Hybridize

A Hybrid of Imperative and Symbolic Programming

Imperative programming makes use of programming statements to change a program’s state. Consider the following example of simple imperative programming code.

[ ]:
def add(a, b):
    return a + b

def fancy_func(a, b, c, d):
    e = add(a, b)
    f = add(c, d)
    g = add(e, f)
    return g

fancy_func(1, 2, 3, 4)

As expected, Python will perform an addition when running the statement e = add(a, b), and will store the result as the variable e, thereby changing the program’s state. The next two statements f = add(c, d) and g = add(e, f) will similarly perform additions and store the results as variables.
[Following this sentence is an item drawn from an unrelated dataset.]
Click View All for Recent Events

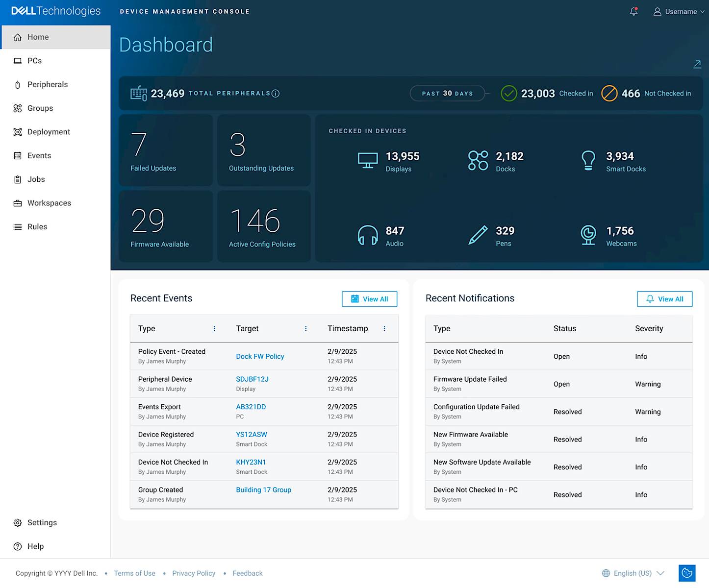(x=369, y=299)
Although imperative programming is convenient, it may be inefficient. On the one hand, even if the add function is repeatedly called throughout the fancy_func function, Python will execute the three function calling statements individually, one after the other. On the other hand, we need to save the variable values of e and f until all the statements in fancy_func have been executed. This is because we do not know whether the variables e and f will be used by other parts of the program after the statements e = add(a, b) and f = add(c, d) have been executed.

Contrary to imperative programming, symbolic programming is usually performed after the computational process has been fully defined. Symbolic programming is used by multiple deep learning frameworks, including Theano and TensorFlow. The process of symbolic programming generally requires the following three steps:

  1. Define the computation process.

  2. Compile the computation process into an executable program.

  3. Provide the required inputs and call on the compiled program for execution.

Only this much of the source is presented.